Cloud doesn't mean VPS. VPS doesn't mean cloud. As I said before, having a virtual private server environment is not a pre-requisite for cloud hosting. Also, not all VPS solutions fit my definition of cloud as they don't allow for rapid deployments and resource adjustments.
It's important to remember that cloud hosting is a marketing term. As for the technology of cloud, it's what you make of it. You should be looking to reduce costs, solidify availability and increase performance every day. If the ideals of cloud hosting help you do that, it might be the right option for you.
Regardless of the type of hosting you're using — dedicated or cloud — it's important to take network interface security seriously. Most often, threats from the internet are the only ones mentioned. However, if you share a private network with other customers, you have just as much risk on that interface.
Many cloud providers allow you access to a private network environment where you can exchange data with other instances or other services offered by the provider. The convenience of this access comes with a price: other instances can access your instance on the private network just as easily as they could on the public interface.
Here are some security tips for your private interfaces:
Disable the private interface
This one is pretty simple. If you have only one instance or server, and you don't need to communicate privately with any other instances, just disable the interface. Remember to configure your networking scripts to leave the interface disabled after reboots.
Use packet filtering
The actual mechanism will vary based on your operating system, but filtering packets is the one of the simplest ways to secure your private interface. You can take some different approaches with them, but I find the easiest method is to allow access from your other instances and reject all other traffic.
For additional security, you can limit access based on ports as well as source IP addresses. This could prevent an attacker from having easy access to your other instances if they're able to break into one of them.

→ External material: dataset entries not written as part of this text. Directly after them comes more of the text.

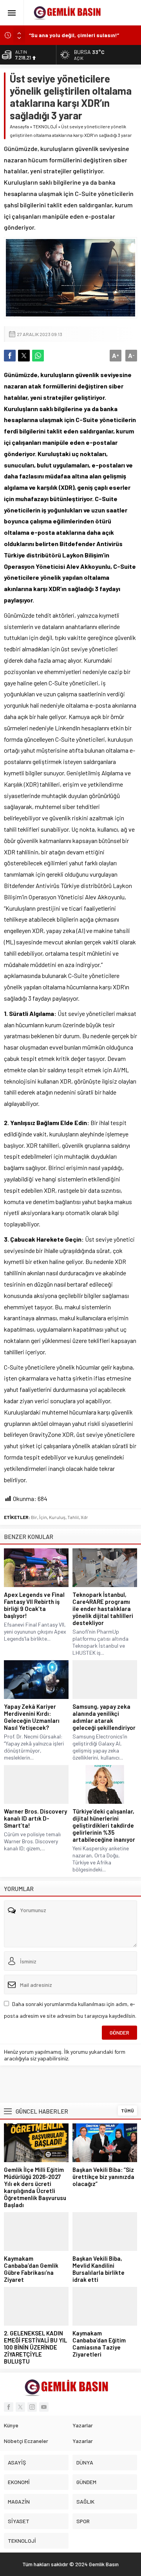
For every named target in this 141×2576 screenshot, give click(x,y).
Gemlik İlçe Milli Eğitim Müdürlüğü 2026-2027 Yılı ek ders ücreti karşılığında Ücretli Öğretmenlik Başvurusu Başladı (35, 2187)
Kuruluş (57, 1517)
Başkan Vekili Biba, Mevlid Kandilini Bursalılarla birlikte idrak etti (98, 2269)
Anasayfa (19, 126)
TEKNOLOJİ (45, 126)
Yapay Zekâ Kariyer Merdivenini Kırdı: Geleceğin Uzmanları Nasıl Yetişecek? (32, 1717)
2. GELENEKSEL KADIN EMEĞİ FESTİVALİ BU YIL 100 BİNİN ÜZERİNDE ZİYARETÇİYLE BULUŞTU (35, 2347)
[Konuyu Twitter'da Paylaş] (24, 355)
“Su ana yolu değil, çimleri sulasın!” (74, 35)
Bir (34, 1517)
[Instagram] (32, 2407)
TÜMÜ (127, 2110)
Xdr (84, 1517)
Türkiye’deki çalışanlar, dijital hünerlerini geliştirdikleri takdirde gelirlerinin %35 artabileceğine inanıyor (103, 1825)
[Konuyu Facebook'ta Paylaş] (10, 355)
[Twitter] (20, 2407)
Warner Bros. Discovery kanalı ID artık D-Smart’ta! (35, 1818)
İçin (43, 1517)
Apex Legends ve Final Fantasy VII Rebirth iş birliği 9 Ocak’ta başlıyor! (34, 1605)
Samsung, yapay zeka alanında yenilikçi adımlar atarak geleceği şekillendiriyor (104, 1717)
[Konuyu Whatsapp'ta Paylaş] (38, 355)
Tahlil (73, 1517)
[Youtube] (44, 2407)
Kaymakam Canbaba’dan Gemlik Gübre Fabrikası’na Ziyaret (31, 2269)
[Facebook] (8, 2407)
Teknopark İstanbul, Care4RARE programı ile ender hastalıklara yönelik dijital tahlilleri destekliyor (102, 1608)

Configure your daemons to listen on the appropriate interfaces
If there are services that don't need to be listening on the private network, don't allow them to listen on your private interface. For example, MySQL might need to listen on the private interface so the web server can talk to it, but apache won't need to listen on the private interface. This reduces the profile of your instance on the private network and makes it a less likely target for attack.
Use hosts.allow and hosts.deny
Many new systems administrators forget about how handy tcpwrappers can be for limiting access. If your firewall is down in error, host.allow and hosts.deny could be an extra layer of protection. It's important to ensure that the daemons you are attempting to control are build with tcpwrappers support. Daemons like sshd support it, but apache and MySQL do not.

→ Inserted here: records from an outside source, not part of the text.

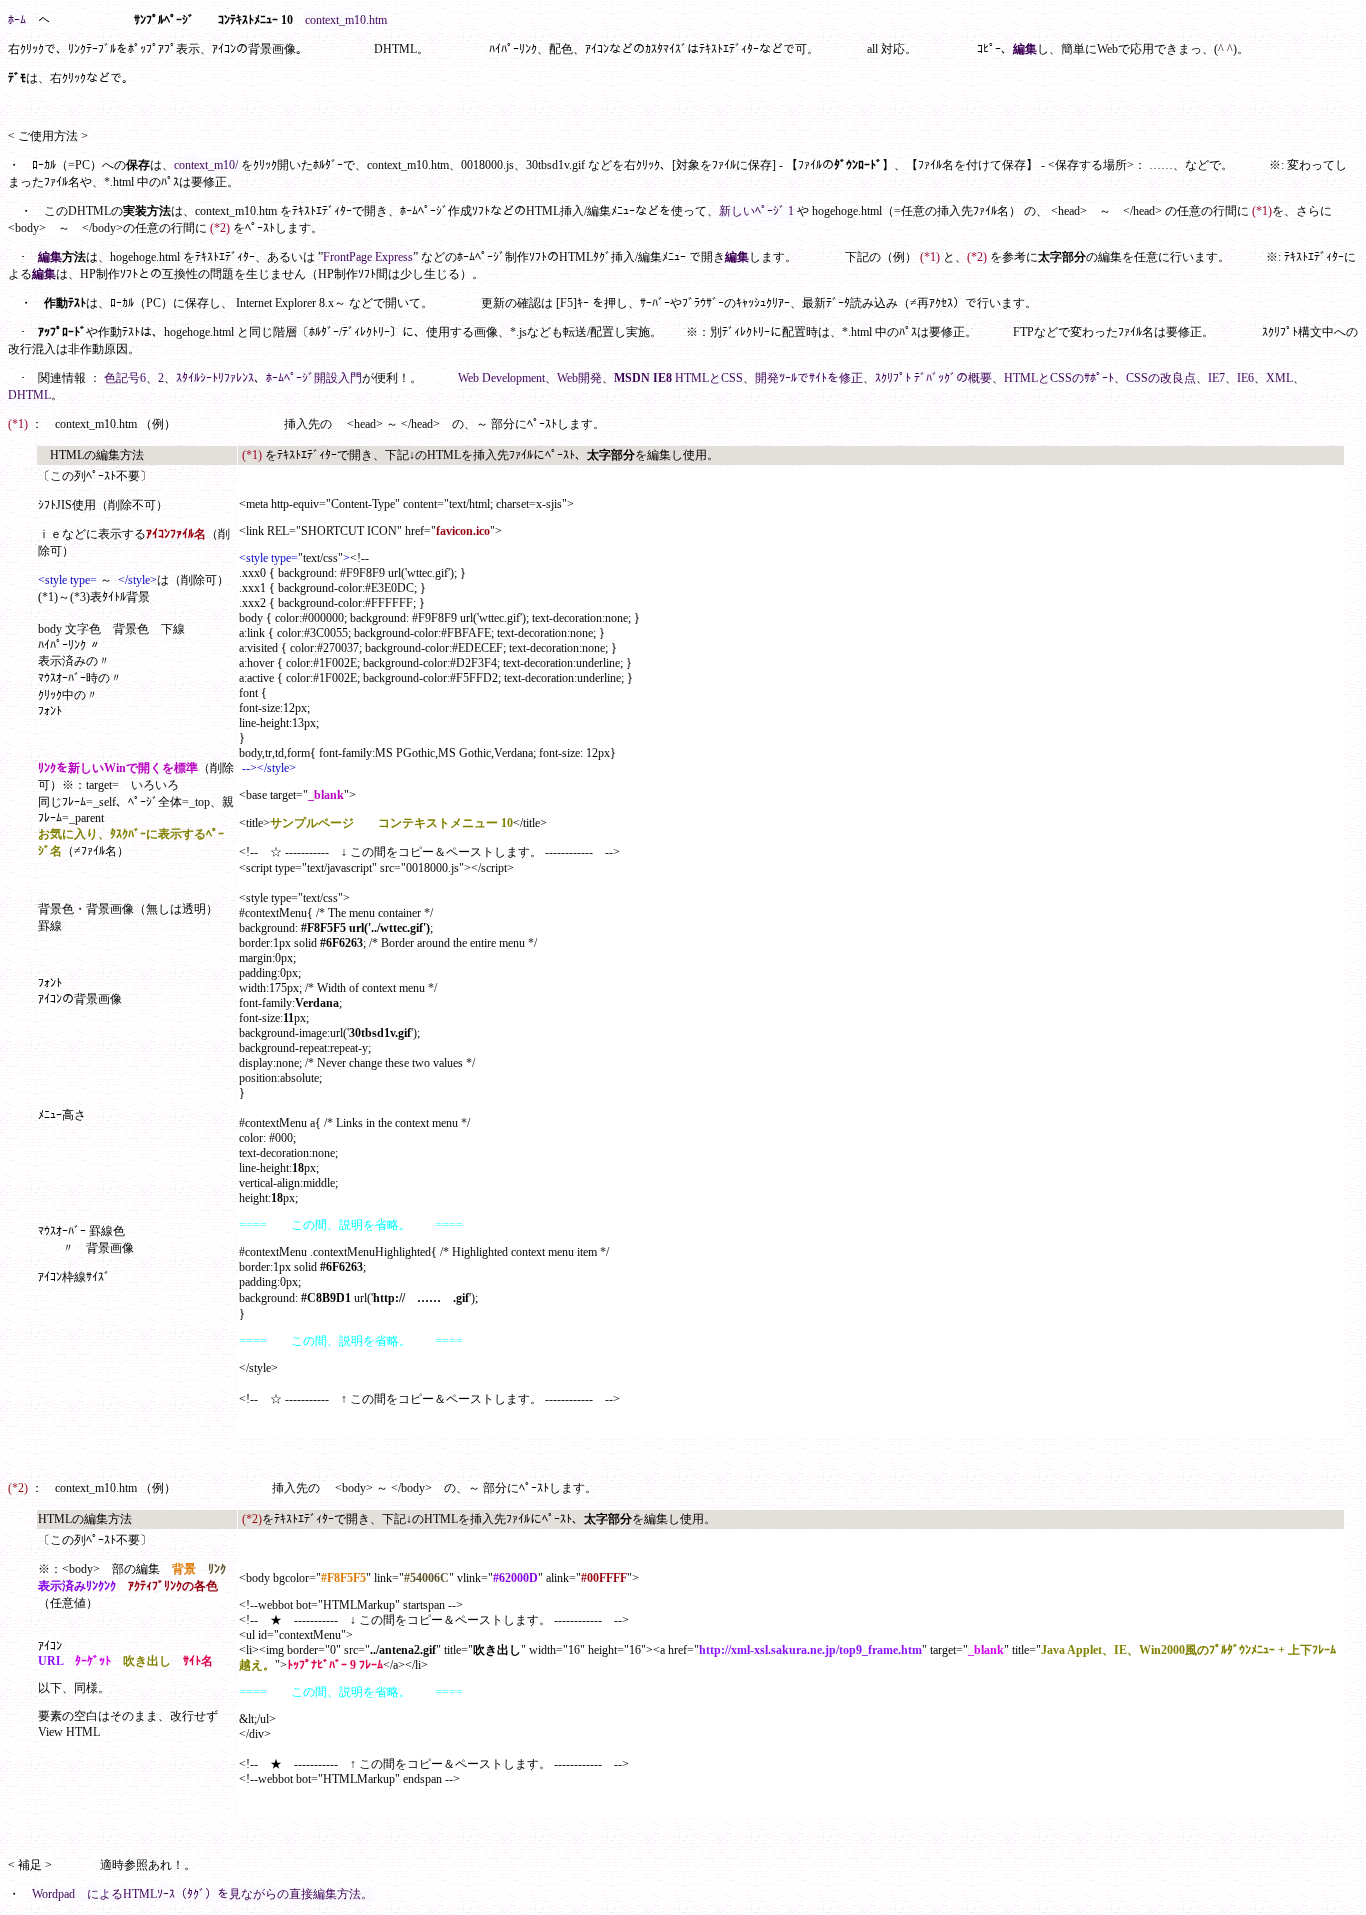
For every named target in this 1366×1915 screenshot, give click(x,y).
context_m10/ (206, 165)
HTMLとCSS (709, 378)
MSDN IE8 (643, 378)
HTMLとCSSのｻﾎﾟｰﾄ (1059, 378)
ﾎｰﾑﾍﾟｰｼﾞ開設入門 (314, 378)
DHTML (29, 395)
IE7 (1216, 378)
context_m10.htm (346, 20)
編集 (1025, 49)
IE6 (1245, 378)
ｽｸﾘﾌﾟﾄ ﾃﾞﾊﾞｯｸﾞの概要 (933, 378)
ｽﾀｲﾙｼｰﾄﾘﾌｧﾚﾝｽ (215, 378)
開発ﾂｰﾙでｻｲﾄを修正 (809, 378)
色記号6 (125, 378)
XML (1279, 378)
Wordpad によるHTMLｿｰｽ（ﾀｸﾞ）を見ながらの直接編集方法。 (202, 1894)
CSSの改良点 (1161, 378)
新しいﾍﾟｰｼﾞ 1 (756, 211)
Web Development (501, 378)
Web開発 (579, 378)
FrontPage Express (368, 257)
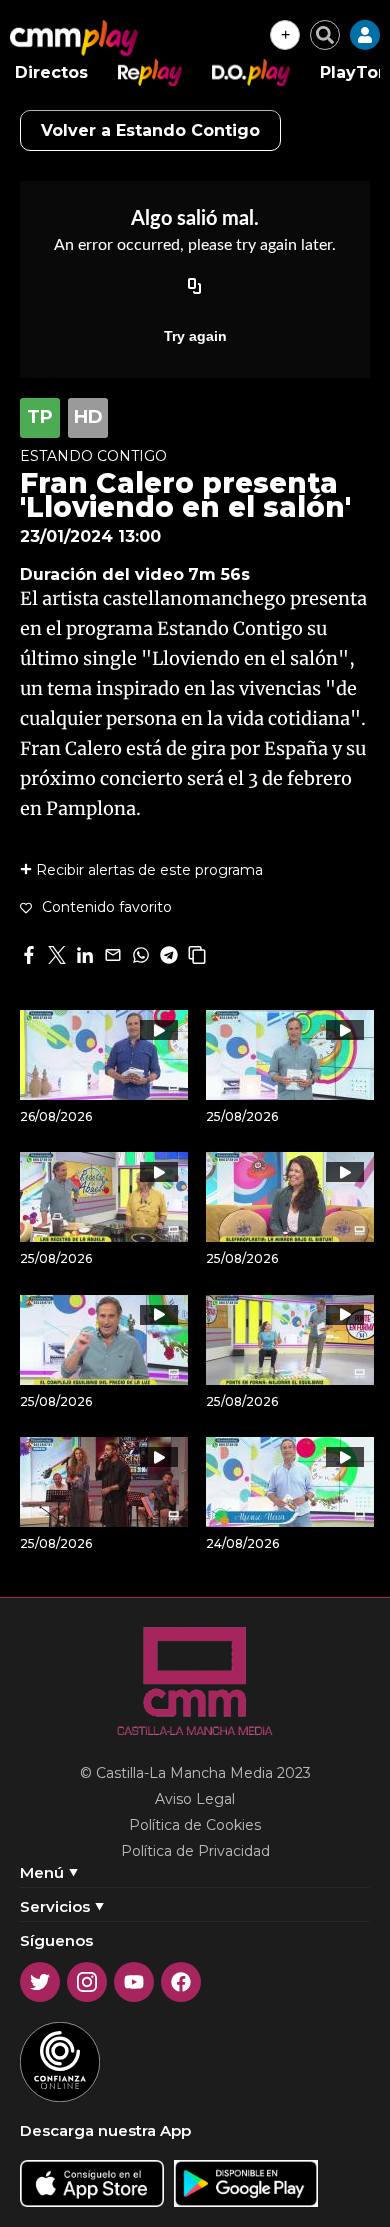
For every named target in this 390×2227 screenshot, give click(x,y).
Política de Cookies (195, 1825)
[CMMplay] (74, 38)
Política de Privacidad (195, 1851)
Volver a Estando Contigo (150, 130)
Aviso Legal (195, 1799)
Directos (51, 72)
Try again (195, 336)
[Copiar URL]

Encrypt all traffic on the private network
Just because it's called a «private» network doesn't mean that your traffic can traverse the network privately. You should always err on the side of caution and encrypt all traffic traversing the private network. You can use ssh tunnels, stunnel, or the built-in SSL features found in most daemons.

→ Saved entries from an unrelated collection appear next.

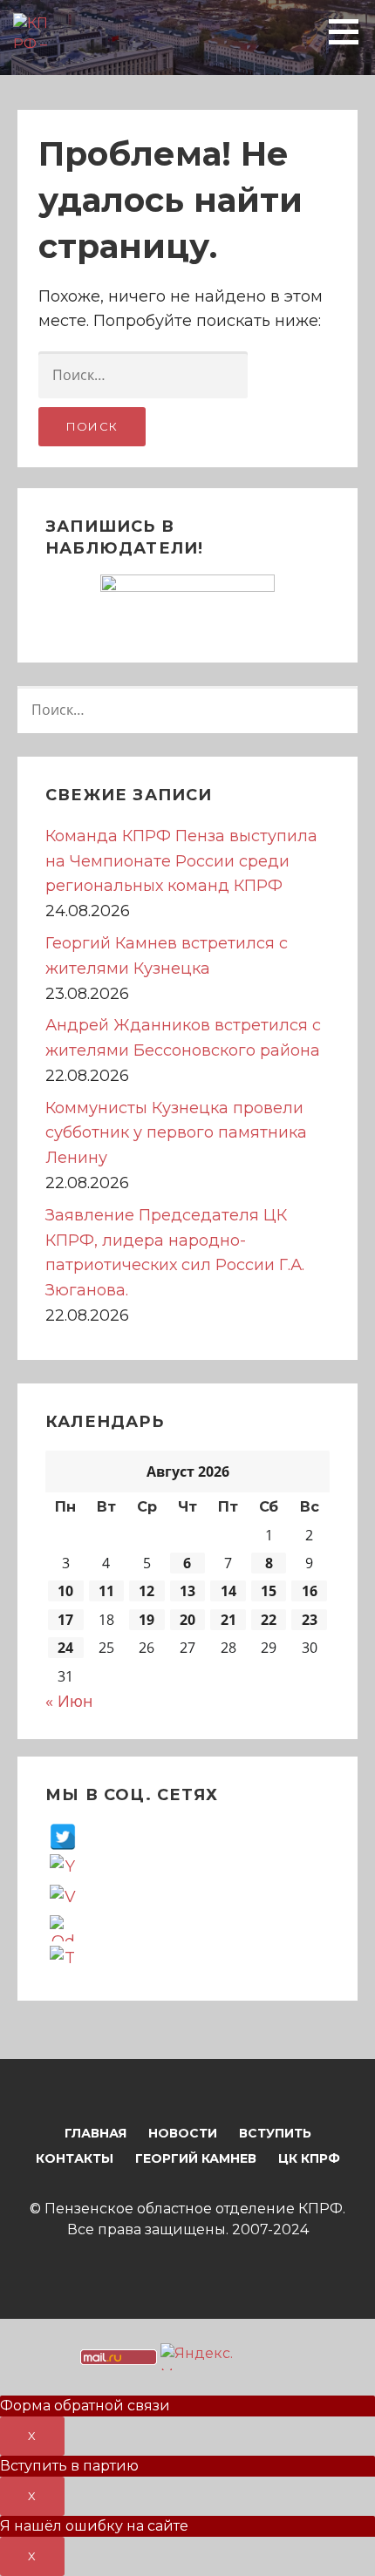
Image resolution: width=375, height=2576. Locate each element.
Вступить (275, 2133)
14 (228, 1591)
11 (106, 1591)
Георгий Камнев (195, 2158)
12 (146, 1591)
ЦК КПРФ (309, 2158)
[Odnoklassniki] (63, 1927)
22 (268, 1619)
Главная (95, 2133)
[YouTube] (63, 1866)
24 (65, 1647)
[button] (349, 31)
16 (309, 1591)
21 (228, 1619)
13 (187, 1591)
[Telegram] (63, 1958)
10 (65, 1591)
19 (146, 1619)
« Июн (68, 1700)
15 (268, 1591)
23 (309, 1619)
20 (187, 1619)
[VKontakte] (63, 1897)
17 (65, 1619)
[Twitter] (63, 1835)
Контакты (74, 2158)
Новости (182, 2133)
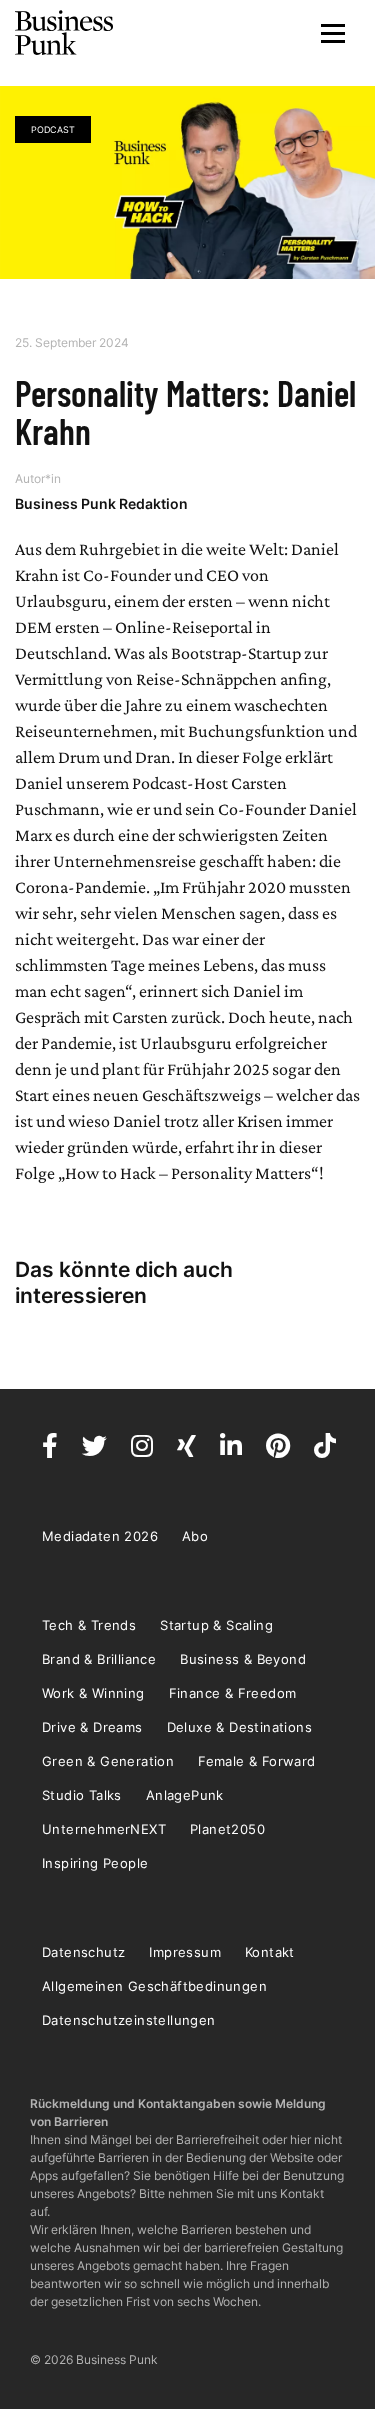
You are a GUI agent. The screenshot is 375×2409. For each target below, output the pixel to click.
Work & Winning (93, 1693)
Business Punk (65, 33)
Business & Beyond (243, 1659)
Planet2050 (227, 1829)
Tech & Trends (89, 1625)
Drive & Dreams (92, 1727)
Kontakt (270, 1952)
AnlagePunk (185, 1795)
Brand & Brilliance (99, 1659)
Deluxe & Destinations (239, 1727)
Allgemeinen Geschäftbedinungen (154, 1986)
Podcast (53, 129)
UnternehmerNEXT (104, 1829)
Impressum (185, 1952)
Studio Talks (82, 1795)
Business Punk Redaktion (101, 503)
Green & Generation (108, 1761)
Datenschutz (83, 1952)
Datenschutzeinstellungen (129, 2020)
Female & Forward (256, 1761)
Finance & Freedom (233, 1693)
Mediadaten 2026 (100, 1536)
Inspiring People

This also brings up an important point: you should know how your provider's private network works. Are there safeguards to prevent sniffing? Could someone else possibly ARP spoof your instance's private IP addresses? Is your private network's subnet shared among many customers?
With all of that said, it's also very important to have proper change control policies so that administrators working after you are fully aware of the security measures in place and why they are important. This will ensure that all of the administrators on your instances will understand the security of the system and they should be able to make sensible adjustments later for future functionality.